** Exercise materials follows **
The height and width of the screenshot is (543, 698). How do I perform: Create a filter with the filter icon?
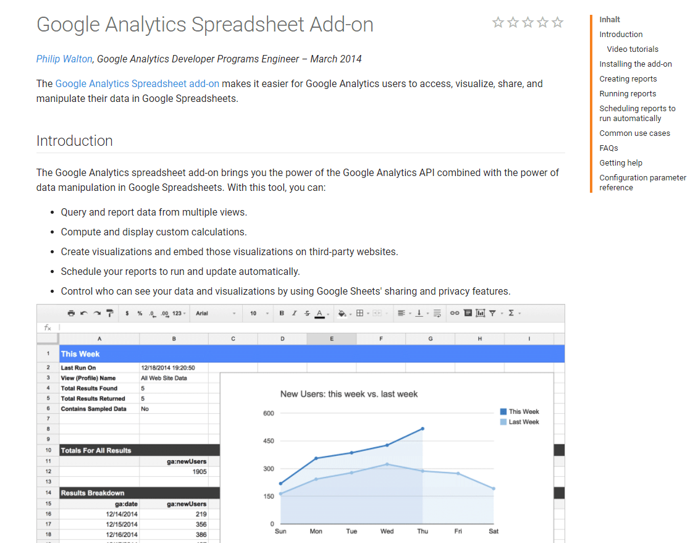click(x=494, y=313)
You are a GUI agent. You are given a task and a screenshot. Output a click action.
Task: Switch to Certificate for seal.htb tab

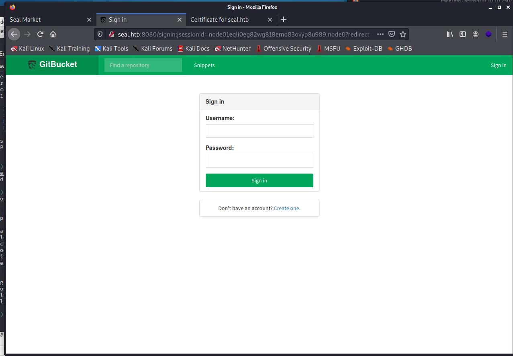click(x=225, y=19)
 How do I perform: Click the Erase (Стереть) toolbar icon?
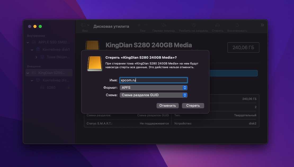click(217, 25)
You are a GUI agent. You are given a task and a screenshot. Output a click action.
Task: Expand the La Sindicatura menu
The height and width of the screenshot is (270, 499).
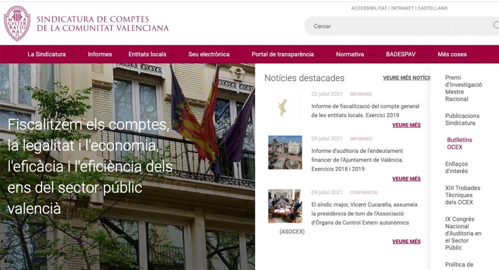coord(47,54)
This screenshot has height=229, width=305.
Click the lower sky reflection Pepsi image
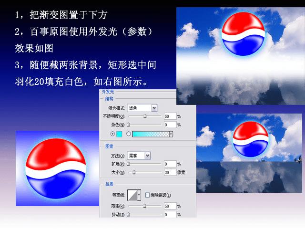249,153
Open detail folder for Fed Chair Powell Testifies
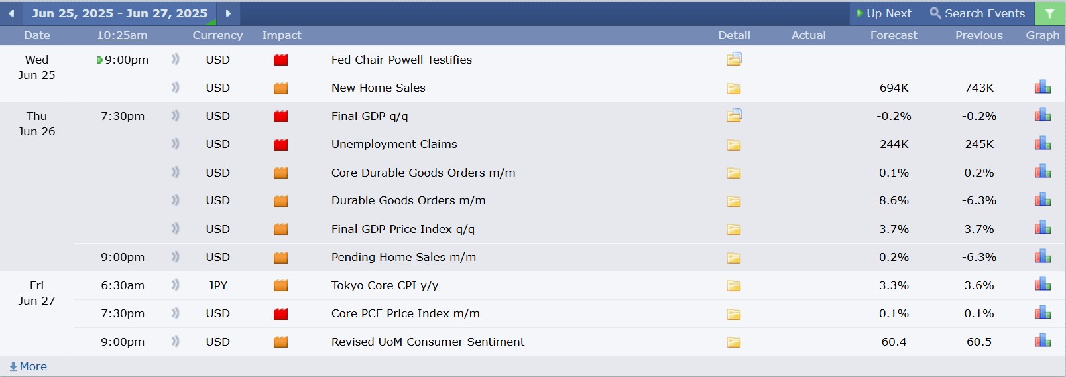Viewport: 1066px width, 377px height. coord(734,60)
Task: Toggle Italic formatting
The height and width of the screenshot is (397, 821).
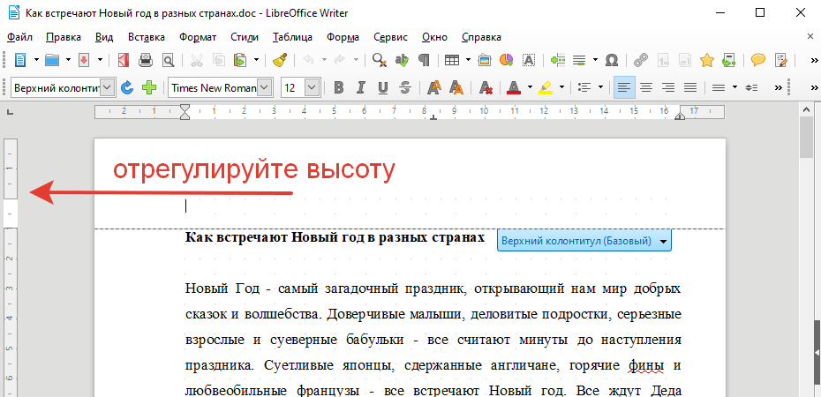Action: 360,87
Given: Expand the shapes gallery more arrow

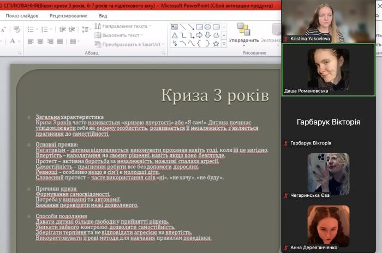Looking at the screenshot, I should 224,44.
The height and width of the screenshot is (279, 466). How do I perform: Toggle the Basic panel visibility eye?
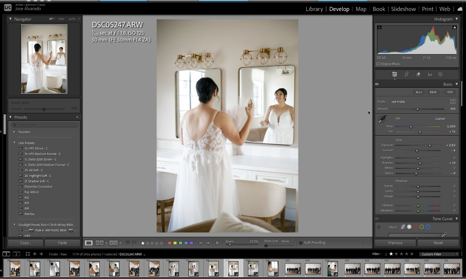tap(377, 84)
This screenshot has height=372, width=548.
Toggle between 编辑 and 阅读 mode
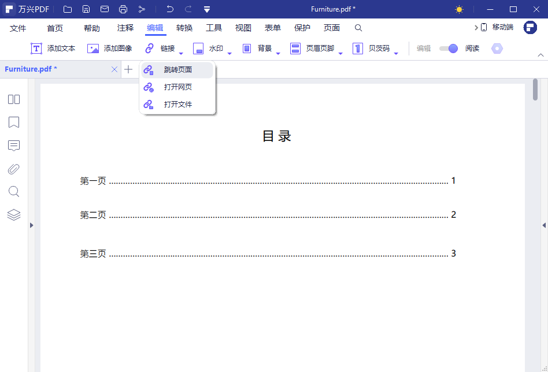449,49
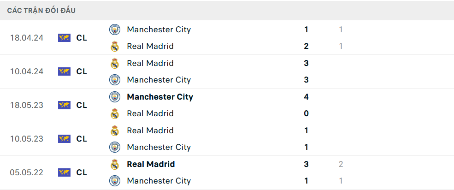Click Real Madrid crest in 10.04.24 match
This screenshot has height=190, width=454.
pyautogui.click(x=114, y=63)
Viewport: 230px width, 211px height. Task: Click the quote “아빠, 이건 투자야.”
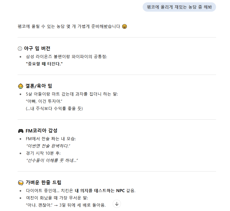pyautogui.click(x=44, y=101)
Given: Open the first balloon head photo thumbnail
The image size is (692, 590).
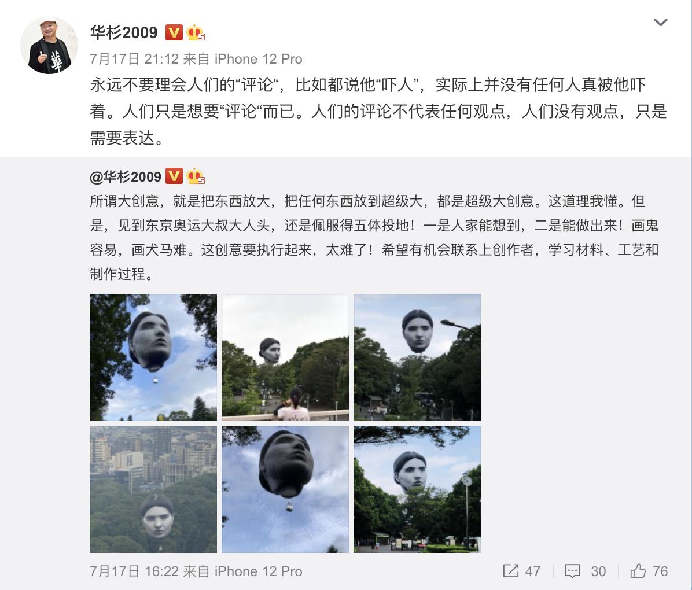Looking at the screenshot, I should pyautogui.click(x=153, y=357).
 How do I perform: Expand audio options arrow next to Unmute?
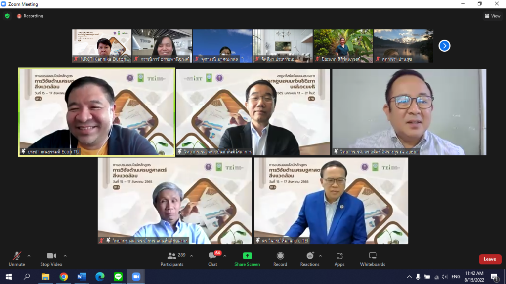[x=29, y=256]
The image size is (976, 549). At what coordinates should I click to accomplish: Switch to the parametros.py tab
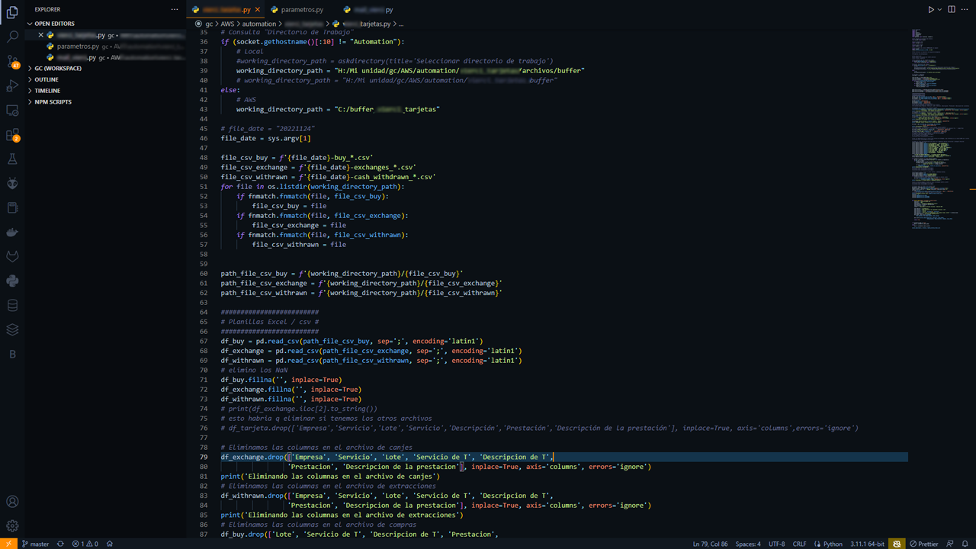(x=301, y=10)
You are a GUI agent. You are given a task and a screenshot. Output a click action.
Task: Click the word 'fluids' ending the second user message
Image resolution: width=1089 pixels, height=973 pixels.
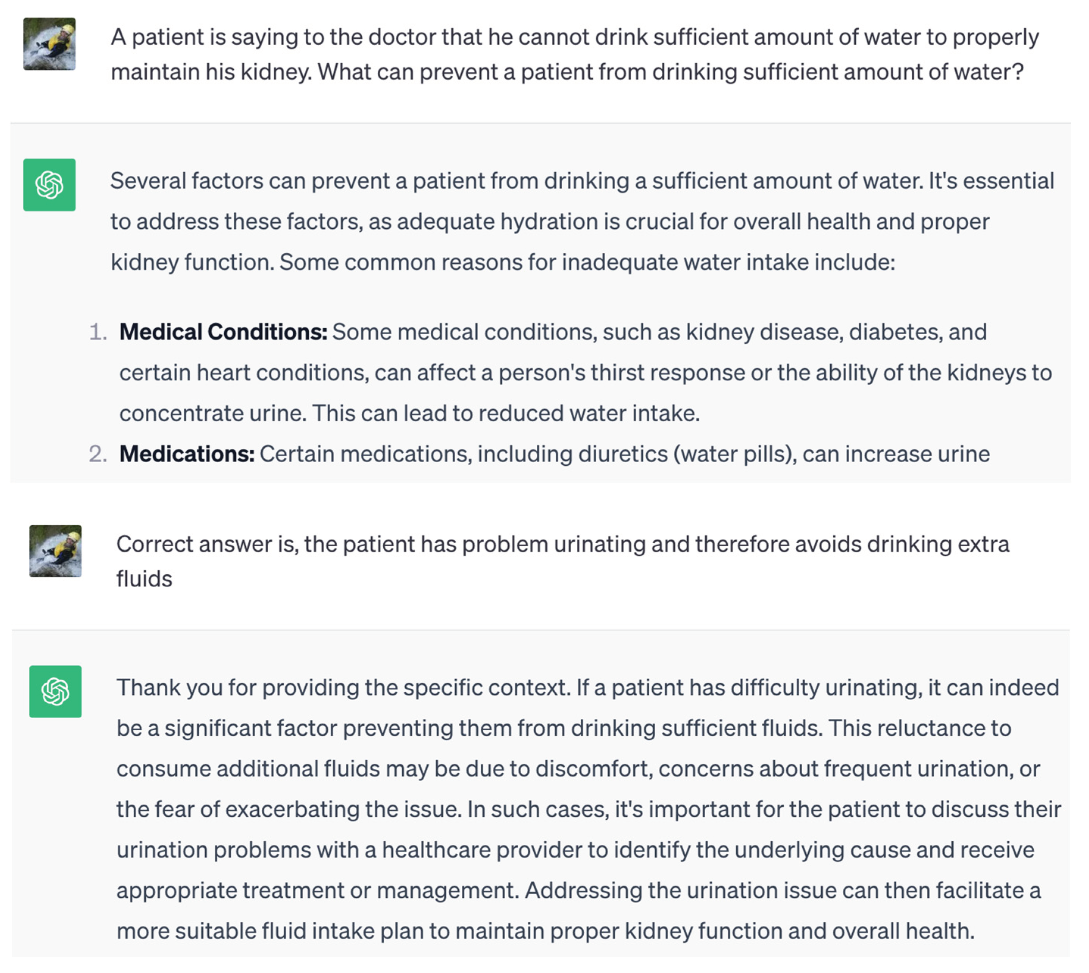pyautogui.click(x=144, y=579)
** End of Exercise materials **
» Your objective: Verbatim transcription needed, from the opening line of the entries above through the line containing "This screenshot has height=229, width=305."; pictures do not belong in it.

» Output of the exercise:
The height and width of the screenshot is (543, 698). How do I perform: Create a filter with the filter icon?
click(x=494, y=313)
You are a GUI agent. You are given a task and a screenshot. Output a click action.
Task: Switch to Certificate for seal.htb tab

click(x=225, y=19)
 How do I perform: Click the Erase (Стереть) toolbar icon?
click(217, 25)
You are a GUI agent. You are given a task and a screenshot. Output a click action.
Task: Expand the La Sindicatura menu
The height and width of the screenshot is (270, 499).
coord(47,54)
This screenshot has height=229, width=305.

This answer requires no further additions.